QUOTED PASSAGE ->

◆ ◆ ◆ ◆ ◆

Honda has been granted permission to test autonomous vehicles on the public roads of California. The company is the tenth to be allowed to bring its self-driving cars to the state's streets, joining Tesla, Google, Mercedes and BMW, among others.

This is not Honda's first step into autonomous car technology. The Japanese company already has a secure testing facility in Concord, California, where it can run autonomous vehicles in private before letting them loose on the public roads, where they will mix with regular, human-controlled traffic.

Autonomous car technology has received huge investment in 2015 from almost all car makers. Some technology, like automatic emergency braking and cars which slow down and speed up in variable traffic, already exist in some production cars today. But automakers and technology firms want to move the game on much further.

Google is investing heavily in the development of a fleet of small two-seater pods that will eventually contain no conventional controls at all. Their steering wheel and pedals will be replaced by a simple on/off button and they will be used to ferry passengers around residential areas and city centres.

◆ ◆ ◆ ◆ ◆

Data listing
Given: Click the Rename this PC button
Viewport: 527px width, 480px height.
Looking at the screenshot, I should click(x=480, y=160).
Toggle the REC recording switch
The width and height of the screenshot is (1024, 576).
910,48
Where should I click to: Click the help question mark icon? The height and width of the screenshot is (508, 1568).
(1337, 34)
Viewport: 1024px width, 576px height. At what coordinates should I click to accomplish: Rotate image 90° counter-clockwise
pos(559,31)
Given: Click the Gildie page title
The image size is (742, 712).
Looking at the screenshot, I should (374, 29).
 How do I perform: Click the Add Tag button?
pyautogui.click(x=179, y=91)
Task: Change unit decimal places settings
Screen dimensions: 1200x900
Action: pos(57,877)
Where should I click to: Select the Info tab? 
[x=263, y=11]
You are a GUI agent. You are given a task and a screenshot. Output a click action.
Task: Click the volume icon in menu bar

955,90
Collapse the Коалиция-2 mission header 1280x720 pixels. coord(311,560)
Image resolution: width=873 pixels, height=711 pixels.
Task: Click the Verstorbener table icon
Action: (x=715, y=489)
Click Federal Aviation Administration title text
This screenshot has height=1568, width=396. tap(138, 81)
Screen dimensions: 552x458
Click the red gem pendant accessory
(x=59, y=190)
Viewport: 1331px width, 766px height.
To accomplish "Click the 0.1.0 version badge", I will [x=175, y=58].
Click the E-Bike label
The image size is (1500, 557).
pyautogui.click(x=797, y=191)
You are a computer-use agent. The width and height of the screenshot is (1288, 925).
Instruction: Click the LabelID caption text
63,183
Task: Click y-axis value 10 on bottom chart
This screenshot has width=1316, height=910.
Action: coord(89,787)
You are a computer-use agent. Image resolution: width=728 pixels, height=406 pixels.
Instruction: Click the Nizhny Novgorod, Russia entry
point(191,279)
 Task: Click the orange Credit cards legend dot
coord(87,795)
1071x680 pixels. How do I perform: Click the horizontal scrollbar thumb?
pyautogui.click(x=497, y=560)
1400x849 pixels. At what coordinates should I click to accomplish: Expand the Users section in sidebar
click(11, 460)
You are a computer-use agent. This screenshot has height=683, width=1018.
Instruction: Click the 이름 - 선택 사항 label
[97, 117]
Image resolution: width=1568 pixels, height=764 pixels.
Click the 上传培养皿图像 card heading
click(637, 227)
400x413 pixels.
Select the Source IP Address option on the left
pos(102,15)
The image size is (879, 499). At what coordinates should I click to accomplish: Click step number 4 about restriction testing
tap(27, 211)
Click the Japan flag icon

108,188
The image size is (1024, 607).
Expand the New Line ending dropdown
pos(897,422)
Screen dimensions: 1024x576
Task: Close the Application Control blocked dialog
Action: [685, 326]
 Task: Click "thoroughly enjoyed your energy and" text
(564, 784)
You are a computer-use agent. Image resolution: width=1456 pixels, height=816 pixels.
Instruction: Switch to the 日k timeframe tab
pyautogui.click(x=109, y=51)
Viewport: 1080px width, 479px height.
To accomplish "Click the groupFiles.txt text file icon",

◆ ◆ ◆ ◆ ◆

According to the Honda self-driving passage, where is Honda's secure testing facility for autonomous vehicles?

CORRECT RESPONSE -> Concord, California.